Je parlais donc il y a quelques instants de "Nouvelle France", titre qui pourrait se référer au livre d'Emmanuel Todd du même nom, paru en 1988 avec une nouvelle édition scolaire en 1990, quoique ce dernier soit traduit sous le titre de "The Making of Modern France," mais il s'agit en fait du dossier spécial sur la France que publiait le 12 juin 2000 Time Europe, intitulé précisément dans sa version française, remarquable par l'élégance de sa traduction, la Nouvelle France, où il nous est longuement expliqué que cette dernière,  afin de relever le défi de la mondialisation, subit de nouveau une révolution, mais que cette fois-ci ce sont les notions de centralisme, de dirigisme et de socialisme étatique, traditionnellement les bastions de "l'exception française," qui sont remises en question, pour être remplacées par les privatisations, la décentralisation et l'esprit d'entrepreneur. L'Internet, nous informe-t-on, est en train de changer la manière dont les Français font les affaires, et j'ajoute  - on se console comme on peu - que 18,4% des internautes français ont plus de 50 ans!

 

Il nous est démontré également qu'après des décennies d'immigration, la société française évolue vers une mosaïque multi-culturelle, que Paris n'est plus le nombril de la République, car la forte croissance régionale crée de dynamiques nouveaux centres culturels et économiques, à savoir ces technopoles que l'on trouve maintenant dans les quatre cinquièmes des régions, de Brest à Bastia et de Pau à Strasbourg. Vive l'Internet donc qui vous permettra en guise d'introduction à ce cours de prendre connaissance à loisir de ces textes numériques, qui ont pour titres: La Nouvelle Révolution Française, L'exode français, Une France plurielle, Vive les Régions, et dont je vous donne ici la référence. http://www.time.com/time/europe/specials/webfrance/frcoverfrance.html

 

Je disais en commençant que je souhaitais que vous mettiez à ce cours en-ligne, donc souple de par sa formule même, la rigueur qui sied au sérieux du travail qui vous est demandé.

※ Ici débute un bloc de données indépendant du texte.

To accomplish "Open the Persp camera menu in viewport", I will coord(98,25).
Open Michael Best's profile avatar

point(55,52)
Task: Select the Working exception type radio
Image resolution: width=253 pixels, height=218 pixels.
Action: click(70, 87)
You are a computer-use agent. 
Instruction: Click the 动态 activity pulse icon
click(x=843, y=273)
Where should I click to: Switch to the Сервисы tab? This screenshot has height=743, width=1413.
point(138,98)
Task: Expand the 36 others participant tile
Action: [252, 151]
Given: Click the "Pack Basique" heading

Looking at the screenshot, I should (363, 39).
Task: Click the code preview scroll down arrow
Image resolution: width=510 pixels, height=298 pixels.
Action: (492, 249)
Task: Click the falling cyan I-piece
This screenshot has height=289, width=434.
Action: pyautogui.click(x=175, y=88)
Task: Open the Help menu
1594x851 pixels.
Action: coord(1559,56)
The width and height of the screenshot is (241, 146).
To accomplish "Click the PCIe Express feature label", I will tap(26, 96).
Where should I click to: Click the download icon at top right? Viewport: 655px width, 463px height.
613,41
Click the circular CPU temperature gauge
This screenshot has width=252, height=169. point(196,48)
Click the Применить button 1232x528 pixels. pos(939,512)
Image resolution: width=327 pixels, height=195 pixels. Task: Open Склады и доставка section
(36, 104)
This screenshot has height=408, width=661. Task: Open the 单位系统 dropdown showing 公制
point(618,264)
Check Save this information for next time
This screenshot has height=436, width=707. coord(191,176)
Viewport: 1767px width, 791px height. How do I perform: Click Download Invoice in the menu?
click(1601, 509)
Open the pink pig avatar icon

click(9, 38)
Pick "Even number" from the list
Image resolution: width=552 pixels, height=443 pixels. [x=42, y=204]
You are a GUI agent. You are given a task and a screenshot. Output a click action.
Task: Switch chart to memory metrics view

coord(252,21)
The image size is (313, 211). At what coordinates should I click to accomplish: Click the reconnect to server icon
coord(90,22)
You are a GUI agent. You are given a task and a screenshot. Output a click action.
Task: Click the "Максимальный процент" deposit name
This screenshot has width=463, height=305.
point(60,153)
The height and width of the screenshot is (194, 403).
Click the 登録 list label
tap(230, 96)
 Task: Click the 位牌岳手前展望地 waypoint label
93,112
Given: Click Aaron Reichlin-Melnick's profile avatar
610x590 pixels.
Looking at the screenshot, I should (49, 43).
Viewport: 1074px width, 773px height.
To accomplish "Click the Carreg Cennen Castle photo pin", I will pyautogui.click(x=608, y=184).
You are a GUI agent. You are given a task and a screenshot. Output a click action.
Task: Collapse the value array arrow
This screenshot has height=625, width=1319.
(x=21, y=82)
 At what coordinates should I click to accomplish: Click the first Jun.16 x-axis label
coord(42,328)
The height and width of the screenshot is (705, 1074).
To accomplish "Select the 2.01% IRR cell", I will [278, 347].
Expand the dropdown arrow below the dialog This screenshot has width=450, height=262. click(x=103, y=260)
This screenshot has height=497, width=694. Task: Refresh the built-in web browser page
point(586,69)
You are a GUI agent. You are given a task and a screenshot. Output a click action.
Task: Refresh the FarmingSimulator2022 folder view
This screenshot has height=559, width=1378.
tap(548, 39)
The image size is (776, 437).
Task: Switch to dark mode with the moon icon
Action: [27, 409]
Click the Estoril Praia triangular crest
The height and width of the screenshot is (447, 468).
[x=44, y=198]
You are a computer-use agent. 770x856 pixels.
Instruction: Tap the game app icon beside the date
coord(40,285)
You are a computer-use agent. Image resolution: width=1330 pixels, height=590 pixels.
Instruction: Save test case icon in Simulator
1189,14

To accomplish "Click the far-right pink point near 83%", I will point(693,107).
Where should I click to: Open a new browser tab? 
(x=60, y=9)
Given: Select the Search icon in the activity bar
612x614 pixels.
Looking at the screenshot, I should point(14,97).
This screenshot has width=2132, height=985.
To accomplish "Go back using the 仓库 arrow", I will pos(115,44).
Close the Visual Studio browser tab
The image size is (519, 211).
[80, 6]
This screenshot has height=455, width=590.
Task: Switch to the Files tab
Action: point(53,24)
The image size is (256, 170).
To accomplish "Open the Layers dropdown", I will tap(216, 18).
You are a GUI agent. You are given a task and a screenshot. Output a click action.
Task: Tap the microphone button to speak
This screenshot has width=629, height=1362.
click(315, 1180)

Vous le savez peut-être: la subtile langue française fait la distinction entre ces deux formules de politesse: "je vous demande de bien vouloir" et "je vous demande de vouloir bien." Vous aurez deviné que c'est la seconde, marquée par la discrète insistance de la place de l'adverbe, que j'entends utiliser ici. Et d'avance, pour la confiance que vous me faites et pour l'intérêt que vous porterez à ce cours, je vous remercie.